I don't actually drink, so I am probably not the best person to answer this but I have been out with friends who drink alcohol and they tend to go to places like Hard Rock Cafe or the hotels. I don't think it's very common to see single women going to these sort of places, as Egyptians tend to go out in groups. But it's not unsafe for a woman to go to the hotels, although you might get hit on as it seems some people draw inferences from a woman being in a hotel on their own (I speak from experience!).

I haven't been to the clubs other than Cairo Jazz Club (which bizarrely was playing techno music). Again it would be unusual to go on your own but you wouldn't be unsafe

I think you can drink at the BCA and there's a sticky at the top of the page.


----------



## txlstewart (Jun 20, 2010)

What part of Cairo? I live in Maadi and feel quite safe going alone to the Ace Club (although it's a membership club, you can go in as a guest of a member to try it out). Many nice peopel there, and they have done a lot of improvements to the facilities over the past year. The BCA in Maadi is gorgeous, but the drinks are expensive. I have only been there with a group (for Trivia Night).


----------



## Dutchie (Sep 29, 2010)

Beatle said:


> Hi
> 
> I don't actually drink, so I am probably not the best person to answer this but I have been out with friends who drink alcohol and they tend to go to places like Hard Rock Cafe or the hotels. I don't think it's very common to see single women going to these sort of places, as Egyptians tend to go out in groups. But it's not unsafe for a woman to go to the hotels, although you might get hit on as it seems some people draw inferences from a woman being in a hotel on their own (I speak from experience!).
> 
> ...


Thanks for the feedback..... I know about the hotel thing....done a bit of travelling myself and yes I can relate


----------



## Dutchie (Sep 29, 2010)

txlstewart said:


> What part of Cairo? I live in Maadi and feel quite safe going alone to the Ace Club (although it's a membership club, you can go in as a guest of a member to try it out). Many nice peopel there, and they have done a lot of improvements to the facilities over the past year. The BCA in Maadi is gorgeous, but the drinks are expensive. I have only been there with a group (for Trivia Night).

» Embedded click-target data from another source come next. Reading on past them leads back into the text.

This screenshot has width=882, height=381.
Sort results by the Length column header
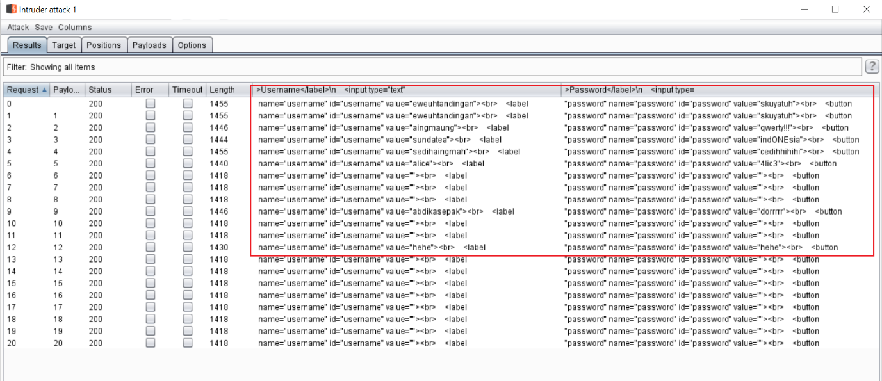click(x=222, y=90)
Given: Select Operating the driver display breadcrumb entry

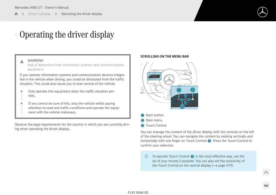Looking at the screenshot, I should click(x=82, y=14).
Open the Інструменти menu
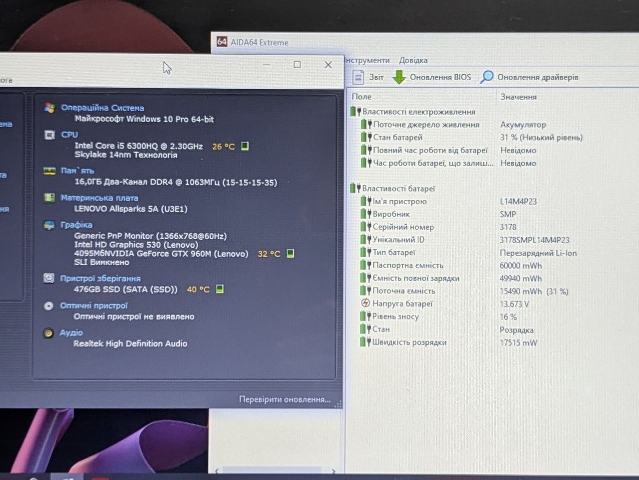The height and width of the screenshot is (480, 639). pos(367,60)
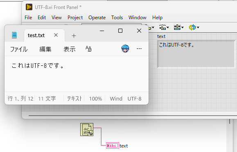Click the 100% zoom level in status bar
This screenshot has height=152, width=237.
pos(95,99)
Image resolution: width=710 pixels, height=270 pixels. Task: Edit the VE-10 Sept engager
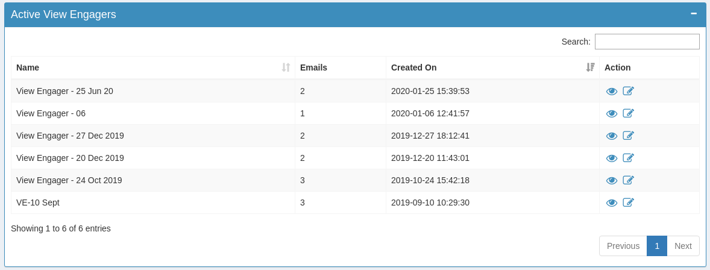tap(628, 203)
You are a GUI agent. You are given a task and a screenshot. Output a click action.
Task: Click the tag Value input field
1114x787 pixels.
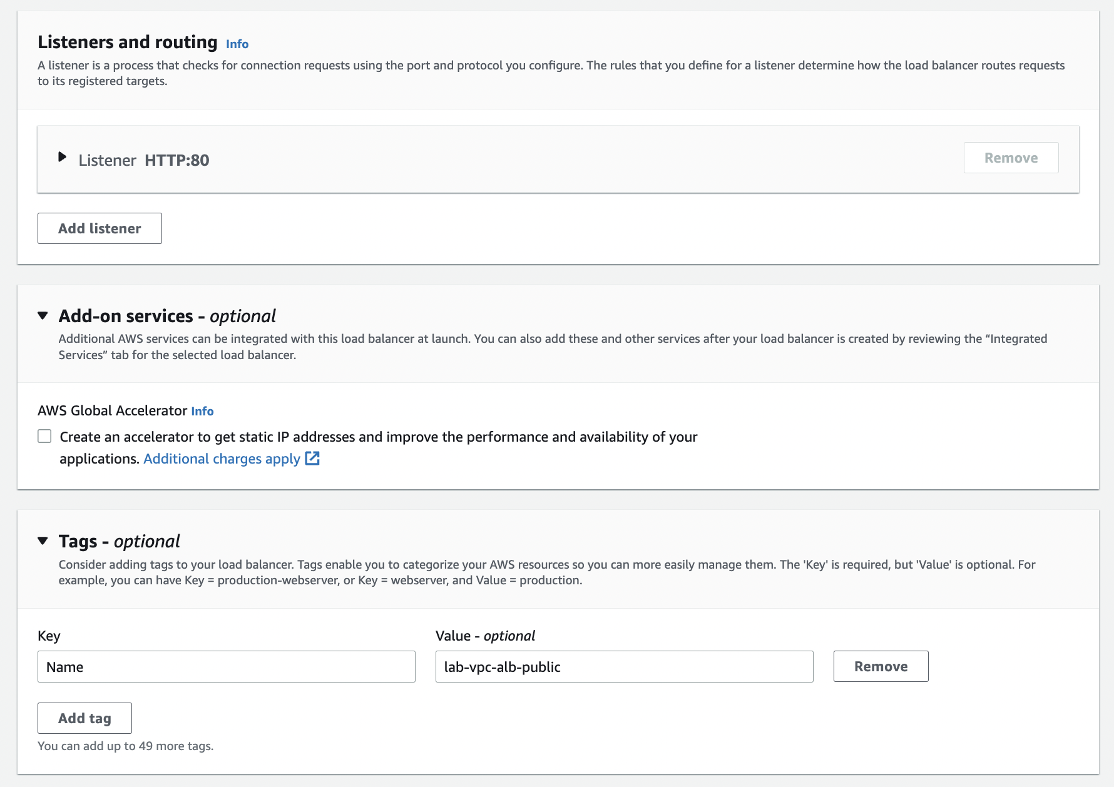(x=624, y=667)
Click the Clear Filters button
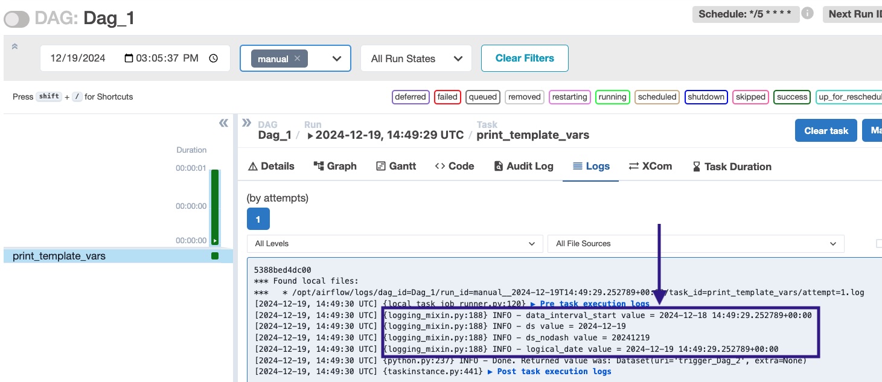 pyautogui.click(x=524, y=58)
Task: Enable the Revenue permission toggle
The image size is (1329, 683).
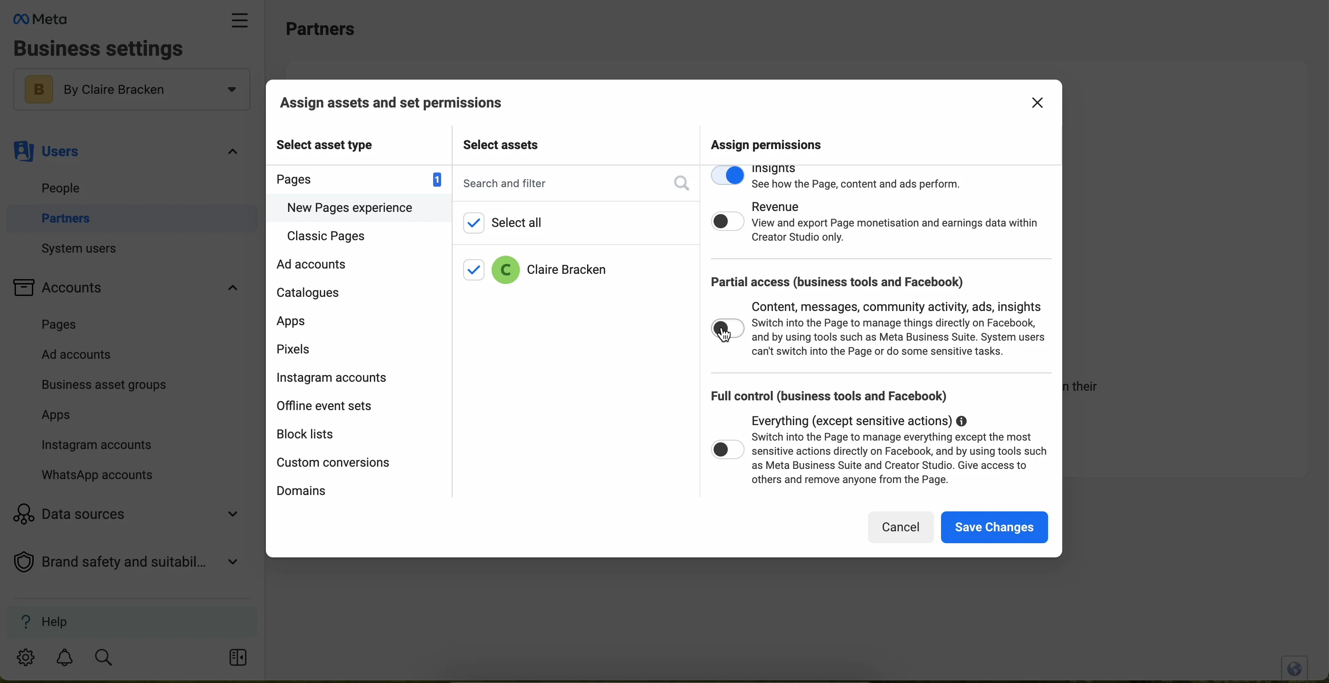Action: point(727,222)
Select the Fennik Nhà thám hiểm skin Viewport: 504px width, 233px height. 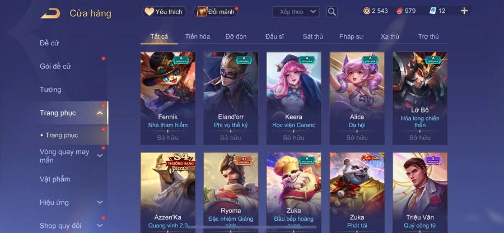click(168, 98)
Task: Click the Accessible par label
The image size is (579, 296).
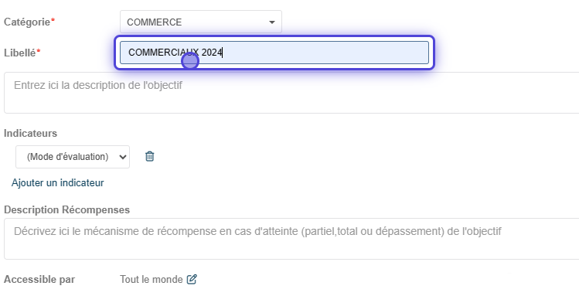Action: pyautogui.click(x=39, y=280)
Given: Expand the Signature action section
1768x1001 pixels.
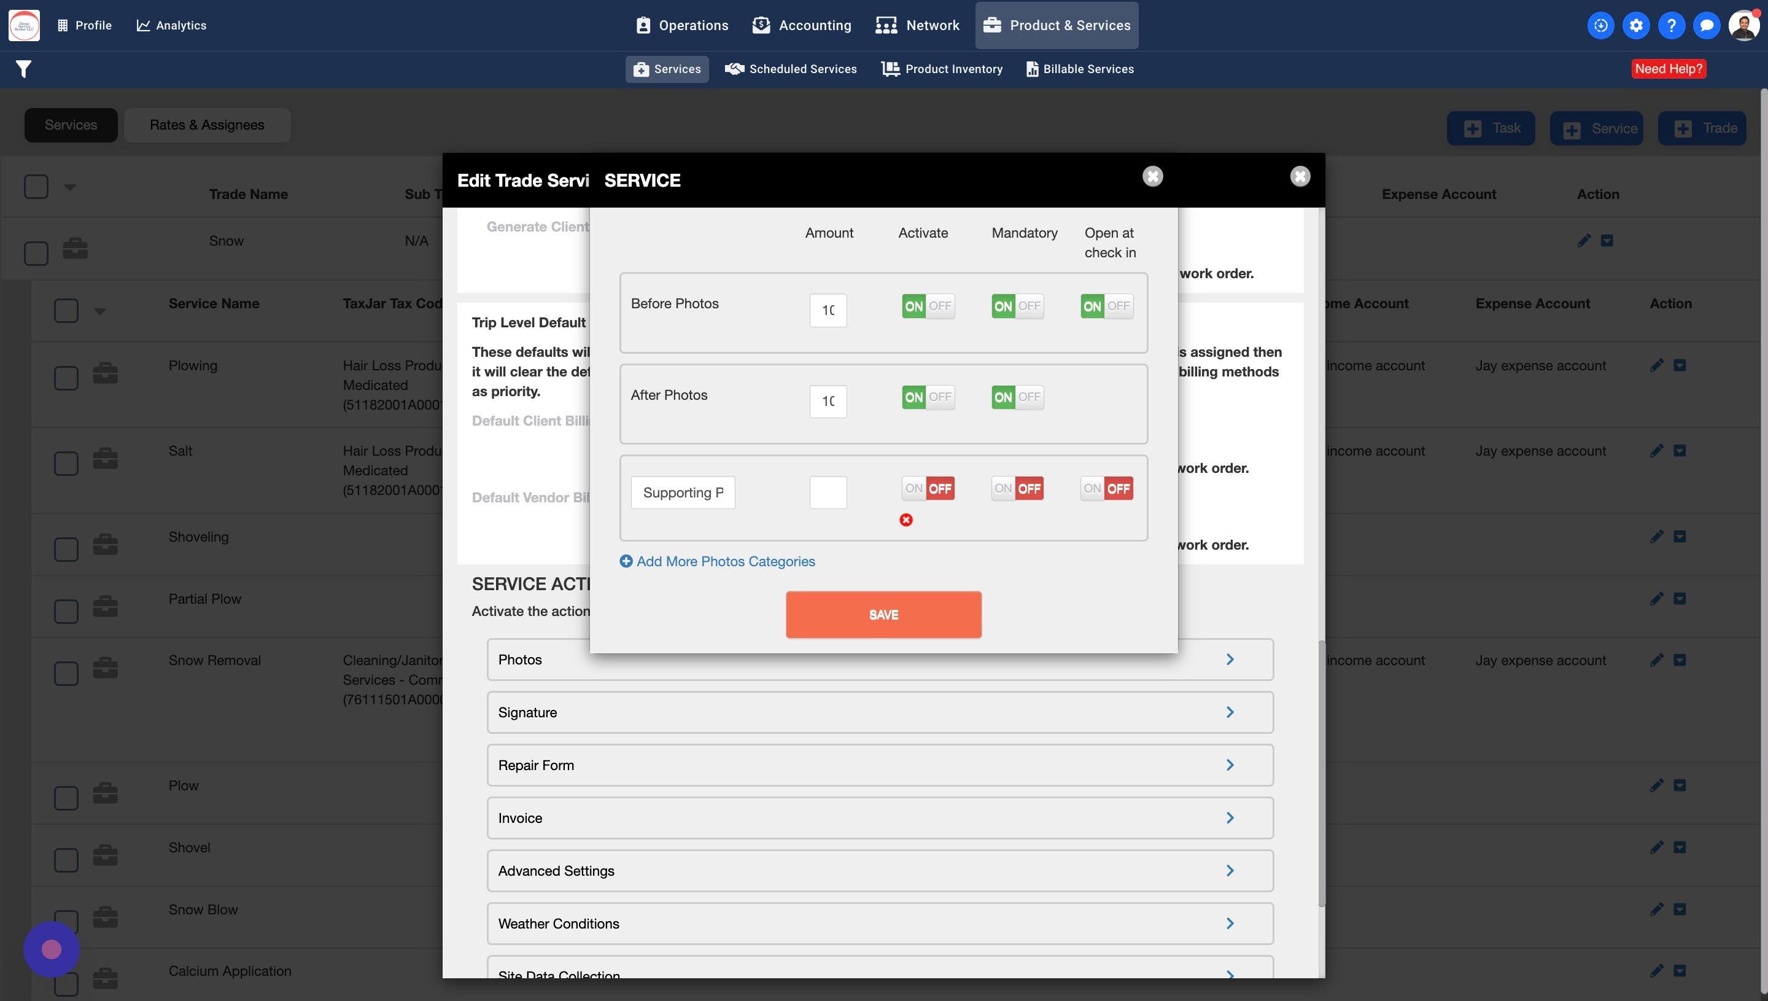Looking at the screenshot, I should coord(880,712).
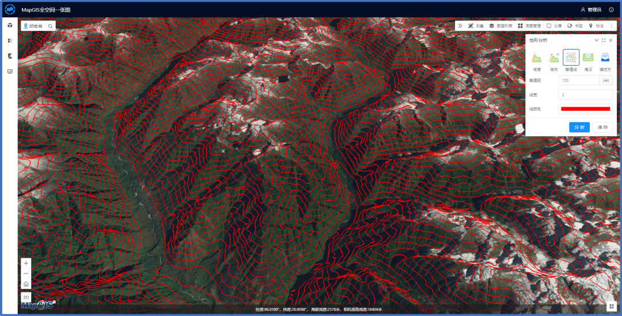The height and width of the screenshot is (316, 622).
Task: Click the 3D cube icon in left sidebar
Action: (10, 25)
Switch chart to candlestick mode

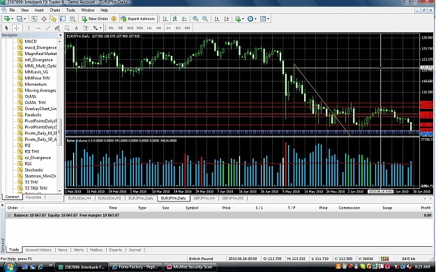pyautogui.click(x=174, y=19)
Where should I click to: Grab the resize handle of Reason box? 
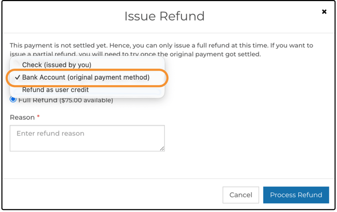pos(162,148)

I am in Zamalek. Thanks for taking the time to reply. I will keep an eye out on some the event postings and make my way to the BCA one of these days!
Take care


----------



## MaidenScotland (Jun 6, 2009)

Hi Dutchie and welcome to the forum

Tomorrow night is a welcome back party at the BCA Mohandiseen where they usually offer you a deal on membership for the remaining year, yes you can safely go there alone.
I live near Zamalek and I am often there and I could meet you for a coffee in the afternoon I dont drink but I can point out the bars lol Lanson who posts also organises get togethers and I am sure he will be in touch once he logs in

Maiden


----------



## Dutchie (Sep 29, 2010)

MaidenScotland said:


> Hi Dutchie and welcome to the forum
> 
> Tomorrow night is a welcome back party at the BCA Mohandiseen where they usually offer you a deal on membership for the remaining year, yes you can safely go there alone.
> I live near Zamalek and I am often there and I could meet you for a coffee in the afternoon I dont drink but I can point out the bars lol Lanson who posts also organises get togethers and I am sure he will be in touch once he logs in
> ...


Hi ya Maiden!
Thanks for the welcome! Im just travelling at the moment and will be back again 2 weeks- would love to meet up then.
Not sure how we can send private emails so I can send you my details,
Look forward to hearing from Lanson.

Speak soon take care!


----------



## MaidenScotland (Jun 6, 2009)

Dutchie said:


> Hi ya Maiden!
> Thanks for the welcome! Im just travelling at the moment and will be back again 2 weeks- would love to meet up then.
> Not sure how we can send private emails so I can send you my details,
> Look forward to hearing from Lanson.
> ...




One more post and you can use the private message facility.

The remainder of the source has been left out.